Complete assignments of magnetic resonances of ribonuclease H from Escherichia coli by double- and triple-resonance 2D and 3D NMR spectroscopies.

Assignments of 1H, 15N, and 13C magnetic resonances for ribonuclease H from Escherichia coli have been completed using double- and triple-resonance 2D and 3D NMR experiments. These assignments include all types of 1H, 15N, and 13C nuclei detectable by NMR. The enzyme used, which cleaves the RNA moiety of an RNA-DNA duplex, consists of 155 amino acid residues and has 1962 nuclei (227 nitrogen, 762 carbons, and 973 protons) observable independently by NMR. Among those, 1868 nuclei (95%) have been assigned.

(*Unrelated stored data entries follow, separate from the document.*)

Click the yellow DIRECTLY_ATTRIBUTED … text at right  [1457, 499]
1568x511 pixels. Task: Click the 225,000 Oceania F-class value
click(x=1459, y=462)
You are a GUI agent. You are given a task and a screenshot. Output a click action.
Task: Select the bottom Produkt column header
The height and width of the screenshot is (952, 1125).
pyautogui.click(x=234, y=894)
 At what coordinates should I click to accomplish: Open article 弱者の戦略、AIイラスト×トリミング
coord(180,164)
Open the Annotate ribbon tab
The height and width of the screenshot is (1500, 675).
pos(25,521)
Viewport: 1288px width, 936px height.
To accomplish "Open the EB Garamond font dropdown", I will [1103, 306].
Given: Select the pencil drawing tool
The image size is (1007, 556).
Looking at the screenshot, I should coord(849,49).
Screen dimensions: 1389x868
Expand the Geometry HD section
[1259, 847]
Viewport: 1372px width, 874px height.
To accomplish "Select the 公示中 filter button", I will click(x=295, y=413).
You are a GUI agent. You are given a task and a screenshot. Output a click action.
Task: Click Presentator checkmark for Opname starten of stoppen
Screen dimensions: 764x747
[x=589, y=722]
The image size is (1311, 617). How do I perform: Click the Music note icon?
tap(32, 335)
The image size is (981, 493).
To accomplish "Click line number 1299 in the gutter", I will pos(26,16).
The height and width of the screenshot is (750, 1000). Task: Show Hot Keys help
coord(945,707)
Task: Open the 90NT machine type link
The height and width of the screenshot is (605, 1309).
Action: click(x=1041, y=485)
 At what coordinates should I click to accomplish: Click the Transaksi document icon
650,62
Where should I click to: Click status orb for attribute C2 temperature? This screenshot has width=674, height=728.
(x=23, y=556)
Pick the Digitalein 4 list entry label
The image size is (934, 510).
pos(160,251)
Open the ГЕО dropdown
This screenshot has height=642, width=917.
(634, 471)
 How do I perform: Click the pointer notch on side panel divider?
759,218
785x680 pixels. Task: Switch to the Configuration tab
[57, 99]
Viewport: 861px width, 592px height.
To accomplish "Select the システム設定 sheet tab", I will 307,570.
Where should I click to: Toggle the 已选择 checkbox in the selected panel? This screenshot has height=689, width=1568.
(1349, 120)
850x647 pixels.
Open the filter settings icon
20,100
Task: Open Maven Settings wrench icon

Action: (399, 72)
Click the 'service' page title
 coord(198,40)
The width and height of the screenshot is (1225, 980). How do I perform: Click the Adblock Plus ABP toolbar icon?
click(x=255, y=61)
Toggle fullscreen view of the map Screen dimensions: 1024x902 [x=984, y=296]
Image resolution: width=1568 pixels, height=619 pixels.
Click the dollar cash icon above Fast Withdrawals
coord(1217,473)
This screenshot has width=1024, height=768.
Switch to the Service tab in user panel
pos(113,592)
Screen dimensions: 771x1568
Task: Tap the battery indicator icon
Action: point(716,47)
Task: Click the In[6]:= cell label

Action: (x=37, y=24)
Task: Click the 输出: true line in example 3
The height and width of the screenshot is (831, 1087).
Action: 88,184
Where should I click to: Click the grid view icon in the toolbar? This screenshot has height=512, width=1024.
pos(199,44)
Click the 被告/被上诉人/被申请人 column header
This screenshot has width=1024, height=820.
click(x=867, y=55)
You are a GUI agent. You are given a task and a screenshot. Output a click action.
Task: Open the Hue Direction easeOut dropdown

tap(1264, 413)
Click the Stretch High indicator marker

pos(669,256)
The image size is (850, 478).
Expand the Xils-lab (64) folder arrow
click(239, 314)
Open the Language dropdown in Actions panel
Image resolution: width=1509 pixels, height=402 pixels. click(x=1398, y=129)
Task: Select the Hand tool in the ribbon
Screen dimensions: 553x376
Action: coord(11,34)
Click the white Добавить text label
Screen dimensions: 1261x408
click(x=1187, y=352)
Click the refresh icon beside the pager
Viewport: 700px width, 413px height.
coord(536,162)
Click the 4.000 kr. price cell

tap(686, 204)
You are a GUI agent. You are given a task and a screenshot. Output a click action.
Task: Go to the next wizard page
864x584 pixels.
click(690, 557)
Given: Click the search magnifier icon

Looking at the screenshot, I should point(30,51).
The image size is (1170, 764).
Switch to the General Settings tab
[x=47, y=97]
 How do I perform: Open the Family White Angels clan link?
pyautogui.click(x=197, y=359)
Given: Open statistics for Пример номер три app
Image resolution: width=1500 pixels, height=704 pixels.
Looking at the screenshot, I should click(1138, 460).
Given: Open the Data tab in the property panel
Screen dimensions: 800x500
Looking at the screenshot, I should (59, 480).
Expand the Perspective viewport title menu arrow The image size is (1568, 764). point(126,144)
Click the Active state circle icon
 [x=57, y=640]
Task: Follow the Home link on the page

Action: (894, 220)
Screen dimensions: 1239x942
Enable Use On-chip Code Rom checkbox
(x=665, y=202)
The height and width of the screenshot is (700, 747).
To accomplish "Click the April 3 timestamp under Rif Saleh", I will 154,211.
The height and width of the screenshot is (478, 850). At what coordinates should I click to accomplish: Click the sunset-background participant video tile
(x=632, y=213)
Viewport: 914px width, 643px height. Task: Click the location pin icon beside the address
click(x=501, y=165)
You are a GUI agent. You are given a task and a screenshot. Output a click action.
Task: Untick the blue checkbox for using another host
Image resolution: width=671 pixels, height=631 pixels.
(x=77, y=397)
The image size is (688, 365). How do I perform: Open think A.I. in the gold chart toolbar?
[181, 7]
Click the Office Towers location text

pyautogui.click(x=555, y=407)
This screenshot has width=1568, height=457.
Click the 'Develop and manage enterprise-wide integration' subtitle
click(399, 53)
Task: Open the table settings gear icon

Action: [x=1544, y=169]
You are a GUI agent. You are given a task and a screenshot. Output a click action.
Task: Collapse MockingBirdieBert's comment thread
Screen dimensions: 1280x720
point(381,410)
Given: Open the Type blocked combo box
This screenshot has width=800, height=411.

Two methods, 3D HCH and 13C-13C-1H heteroSQC/homoSQC, were newly devised to complete the side chain assignments. These methods were used to elucidate the -CH2- and -C-CH-substructures. Triple-resonance experiments to detect other types of substructures, (e.g., -N-CH- and -C-NH-) were also applied. In total, 10 kinds of 3D NMR experiments were used to complete the assignments. The chemical shifts obtained through the assignments were analyzed in terms of the tertiary structure of the protein molecule. Among the 13C chemical shifts, larger secondary shifts (deviations from shifts at the random coil state) were observed for the C alpha, C beta, and C' nuclei, which reflect the local structures on the backbone, that is, the alpha-helix, beta-sheet, and left-handed helix, respectively.